Я удрученно, бессильным жестом указываю на учиненный Стефани содом. Я говорю:

— Знаешь…

Она прерывает меня, прикладывает указательный палец к моим губам:

— Осторожно, Эмманюэль! Ты собираешься сказать мне, что все неправда, и окажешься лжецом!

Для того чтобы прощупать почву, узнать, что и насколько ей известно, я принимаю свой отработанный смиренно-изумленный вид:

— Неужели…

Она весело смеется, передразнивает меня:

— Неужели… Значит, красавчик, Стефани изнасиловала тебя?

— Да, ну…

— Не трудись, она мне все рассказала. С предъявлением доказательств. Кажется, ими пропитано все одеяло и все совсем свеженькое.

Она разворачивает одеяло, рассматривает его, трогает пальцем, пробует.

— И правда. Это действительно твое. Только что снесенное. А какая лужа, боже! Бык! Слон!.. Смотри-ка, она тебя вдохновляет, малышка

Стефани, подумать только!

Она и не догадывается, что здесь речь идет о чистой злобе, о грязном удовольствии, которое получает эта маленькая мерзавка, причиняя зло. Лизон решила игнорировать зло. Лизон — это котенок, который решил остаться котенком. Она видит мое замешательство, для которо­го есть все основания. Потому что уж я-то знаком со злом… Мне не удается освободиться от этого проклятого чувства вины… Она прижимается ко мне, становится совсем маленькой.

— Прошу тебя, мой Эмманюэль, не раздувай из этого целую историю. Я прекрасно знала, что она кончит тем, что добьется своего, рано или поздно. Это забавляет меня. Она обязательно хотела, чтобы я одолжила ей свою прекрасную игрушку. Она добилась тебя? Отлично! Было хорошо, по крайней мере?

Элоди задерживается со своим звонком ко мне. В принципе мы встречаемся у нее, но она должна мне подтвердить, что путь свободен. Речь идет о ее репутации, не так ли?

Я из тех, кто не умеет ждать. Я мог бы работать, моя рукопись под­жидает меня, но меня не тянет сесть за нее, когда я знаю, что должен вскоре уйти, потому что если я засяду, то уже не смогу оторваться, мне случается так проводить всю ночь.

Книга в основном закончена.
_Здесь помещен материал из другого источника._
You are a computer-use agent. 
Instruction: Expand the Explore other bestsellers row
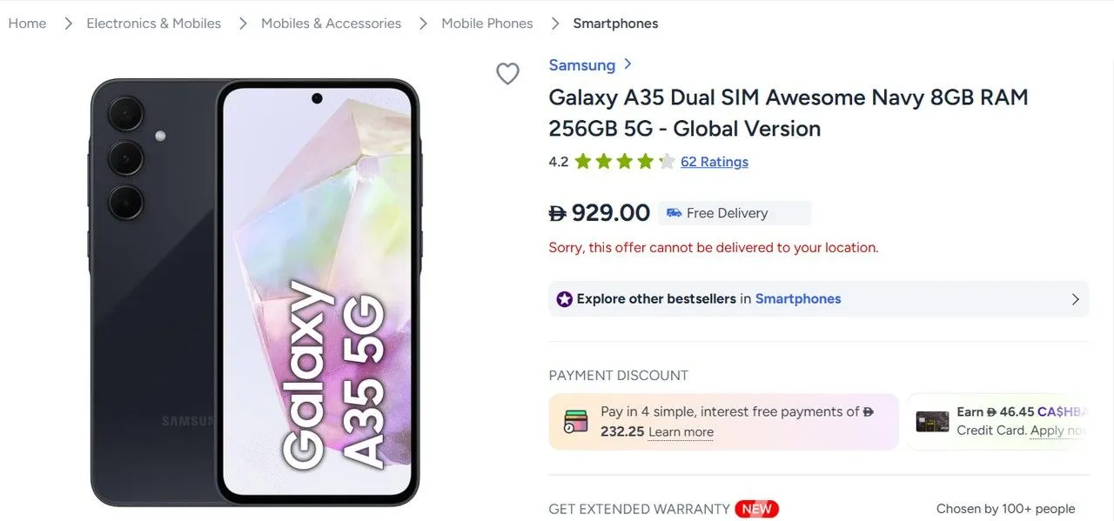[x=1077, y=298]

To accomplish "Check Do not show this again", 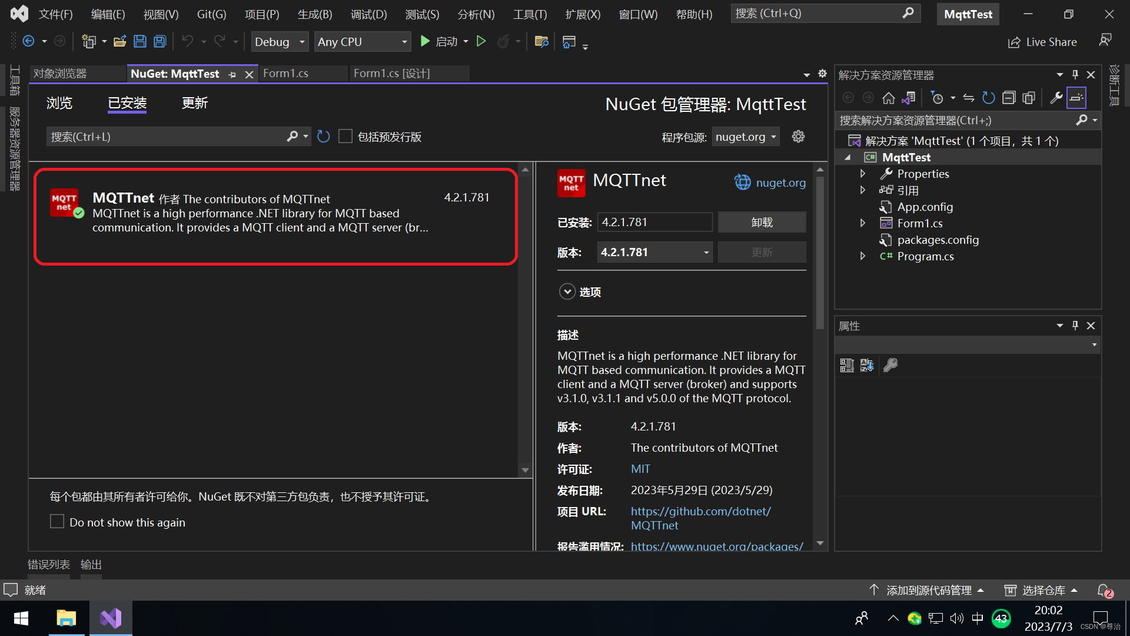I will point(57,521).
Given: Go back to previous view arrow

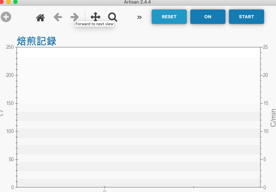Looking at the screenshot, I should [58, 17].
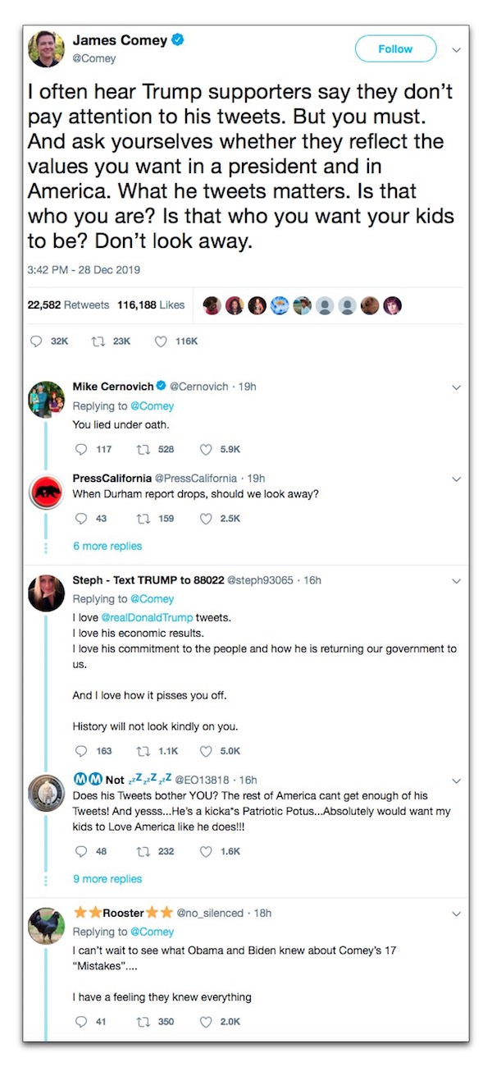Click reply icon on James Comey's tweet
The width and height of the screenshot is (492, 1067).
tap(37, 341)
Я отшлифовываю, оттачиваю, добавляю пикантные черточки здесь и там… Я не могу решиться расстаться с ней, для меня она никогда не будет совершенно законченной, безупречной… Это проклятое стремление к совершенству! Я прекрасно сознаю, что пишу скорее как ремесленник, чем как вдохновенный творец, и это, может быть, не очень-то хорошо, но разве не правильнее следовать сво­ей дорогой? Флобер, кстати, тоже оттачивал каждую деталь. Десять лет на один роман! Это не помешало ему быть Флобером. И вот, я тщательно отделываю детали, нахожу удовольствие в добавлениях… Может статься также, что я бессознательно оттягиваю ужасный момент выне­сения приговора… Но нет, Эмманюэль, тебе нечего бояться, твоя книга будет ударом грома! Да… Я колеблюсь между страхом отказа и безумной надеждой. Очень трудно. Я плохо сплю. А потом, эта тайна душит меня. Я хотел бы прокричать на весь мир о своей радости и о своем страхе. Одна Лизон в курсе, но она знает только, что я готовлю какую-то книгу… Я думаю: у Лизон нет секретов от Стефани! Только бы… Надо разузнать. А, наконец телефон! Снимаю трубку:

— Элоди! Ну…

На другом конце прыскают:

— Это не Элоди, ха-ха-ха! Догадайся, кто?

— Жозефина! Здравствуй, цыпленок.

— Папа, папа! Знаешь что?

— Нет, Жозефина. Я думаю, что узнаю, когда ты мне скажешь.

— Мама сказала «да»! Как я рада!

— Я тоже, представь себе! Она сказала "да" в связи с чем?

— Ну, ты же знаешь… А правда, ты не знаешь, я тебе об этом не говорила. Мама согласна на щенка! Это здорово!

— Подожди, подожди… Какой щенок?

— Ну, щенок, которого я хочу взять.

— Ты хочешь щенка?

— Ох, ну, тебе все надо рассказать! Знаешь, брошенный маленький щеночек, очень несчастный, который много страдал, я хочу его спасти и очень хорошо ухаживать за ним, и так его любить, что он будет очень счастлив и забудет все свои несчастья.

— Ты подобрала брошенного щенка?

— Нет. Еще нет. Надо поискать.

— А, теперь я понял. Ты попросила у матери разрешения держать дома щенка, и ты хочешь подобрать его на улице. Так?

— Ну да! Когда ты хочешь, ты понимаешь. Но я напрасно ищу повсюду, я их не вижу, этих несчастных собак. Однажды я подумала, что на­шла одну, у нее был очень грустный вид, она сидела на краю тротуара, такая маленькая собачка, знаешь, почти без лапок, как сосиска.

— Такса?

— Вполне может быть. Она была очень низенькая. Я взяла ее на руки, поцеловала, назвала всякими ласковыми словами, перешла с ней через дорогу и понесла домой, я была страшно рада, представляешь! И вдруг один старичок, которого я даже не заметила, накинулся на меня, вырвал собаку, назвал меня воровкой и сказал, что нужно позвать полицейского, все смотрели и говорили: "Какое безобразие!" Представляешь себе? Какой стыд! Но главное, мне было так грустно, и я же видела, что собачке тоже было грустно, мы полюбили друг друга. Я уверена, что она несчастлива с этим старым хреном.

— Жозефина! Твоя мама позволяет тебе так выражаться? Ее нет возле телефона?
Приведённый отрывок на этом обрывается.